Opinion issued November 23, 2005
In The
Court of Appeals
For The
First District of Texas
NO. 01-05-00360-CR
MICHAEL TODD SONTCHI, Appellant
V.
THE STATE OF TEXAS, Appellee
On Appeal from the 262nd District Court
Harris County, Texas
Trial Court Cause No. 733851
MEMORANDUM OPINION
The trial court adjudicated appellant, Michael Todd Sontchi, guilty of aggravated sexual assault of a child on August 1, 1997. The court sentenced Sontchi to thirty years’ confinement. Sontchi did not move for a new trial, file a motion in arrest of judgment, or file a notice of appeal. See Tex. R. App. P. 21.4(a), 22.3, 26.2(a). The trial court’s judgment therefore became final thirty days after sentencing on Monday, September 1, 1997.[1]

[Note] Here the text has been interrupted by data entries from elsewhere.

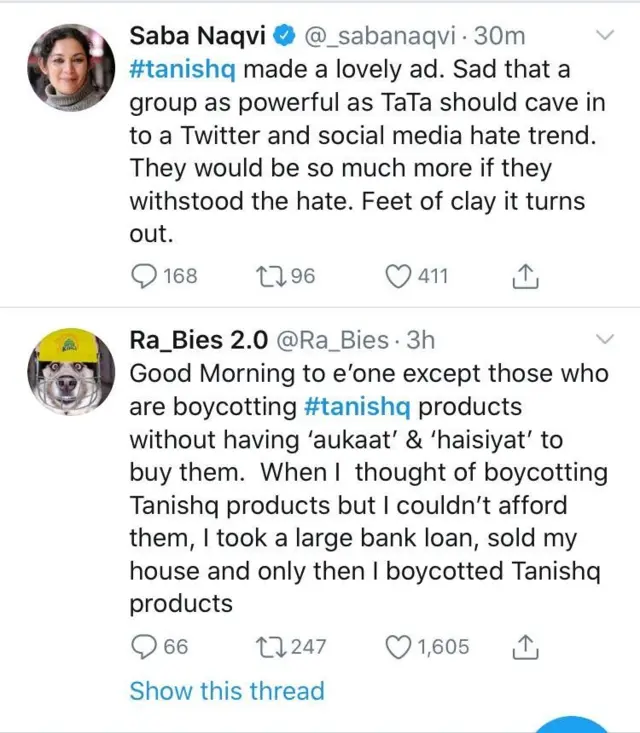Open Saba Naqvi tweet options chevron

pyautogui.click(x=604, y=35)
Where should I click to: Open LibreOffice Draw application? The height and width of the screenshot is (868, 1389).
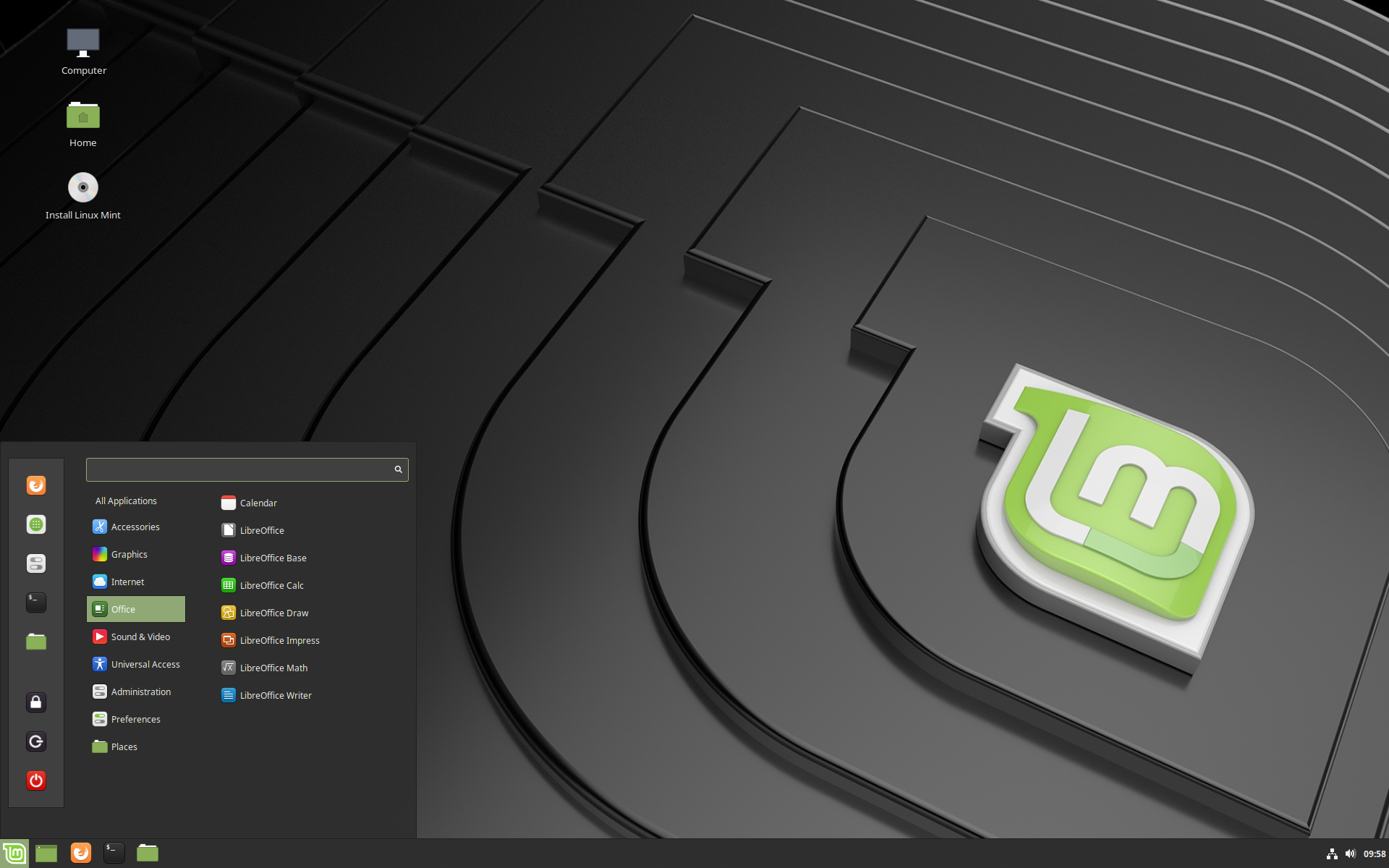click(x=275, y=612)
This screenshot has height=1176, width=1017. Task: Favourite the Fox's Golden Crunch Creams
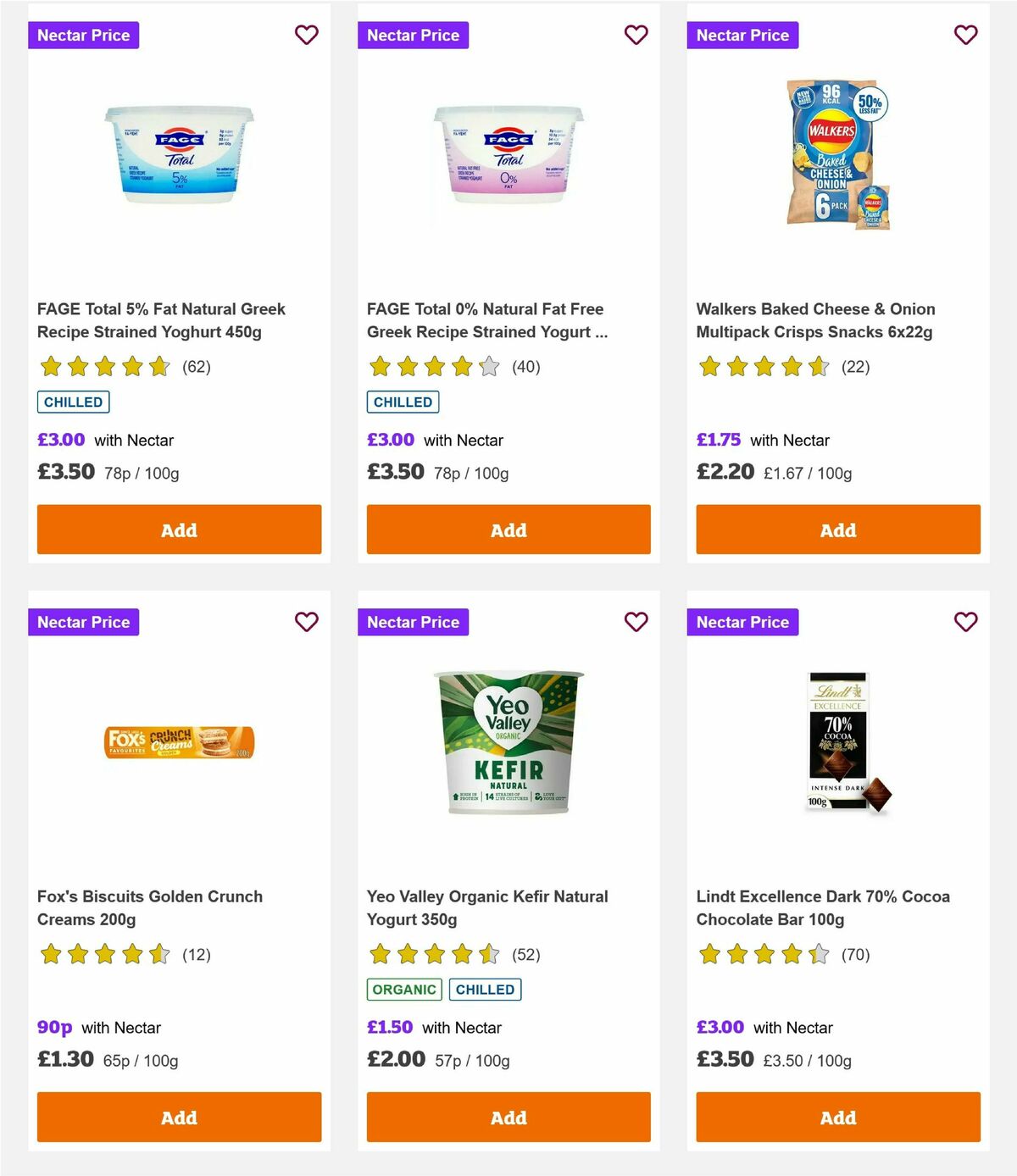(306, 621)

More than six years later, on February 27, 2004, Sontchi filed a motion for an out-of-time appeal in the trial court. The trial court denied Sontchi’s motion on April 19, 2004. Sontchi appealed and this court dismissed the appeal for lack of jurisdiction on June 17, 2004. Sontchi v. State, No. 01-04-00605-CR, 2004 WL 1351731 (Tex. App.—Houston [1st Dist.] June 17, 2004, no pet.) (not designated for publication).
On March 14, 2005, Sontchi filed in the trial court a “Motion to Process Appeal on Original Conviction.” The trial court denied Sontchi’s motion on March 17, 2005. This appeal followed.
Although not styled “Motion for Out-of-Time Appeal,” we construe Sontchi’s “Motion to Process Appeal on Original Conviction” as a motion for an out-of-time appeal. In the motion, Sontchi asks the trial court “to grant this motion so that the movant gets his appeal he would have gotten had the lawyer correctly advised him of his rights to appeal, or at least the second tier of review.”[2] As we noted in Sontchi’s prior appeal, however,
[n]either the trial court nor this Court has authority to grant an out-of-time appeal. The exclusive post-conviction remedy in final felony convictions in Texas courts is through a writ of habeas corpus pursuant to article 11.07 of the Code of Criminal Procedure. Ater v. Eighth Court of Appeals, 802 S.W.2d 241, 243 (Tex. Crim. App. 1991); Tex. Code Crim. Proc. Ann. art. 11.07 (Vernon Supp. 2004).
Id. at *1.
Accordingly, we dismiss the appeal for lack of jurisdiction.
Jane Bland
Justice
Panel consists of Chief Justice Radack and Justices Alcala and Bland.
Do not publish. Tex. R. App. P. 47.2(b).
[1] The thirtieth day following the judgment fell on a weekend. See Tex. R. App. P. 4.1(a).
[2] In his notice of appeal from the trial court’s denial of the motion to process appeal, Sontchi further explains that “[t]he appeal itself is to show that the trial court and the State have jurisdiction to grant the Appellant an appeal on his original conviction, because of responsibilities the trial court did not meet, which are constitutionally required prior to the statutory deadline to appeal passes, as well as the State, and because of constitutional deprivations the Appellant would suffer if the statutory deadline for appeal on the original conviction was applied to him.”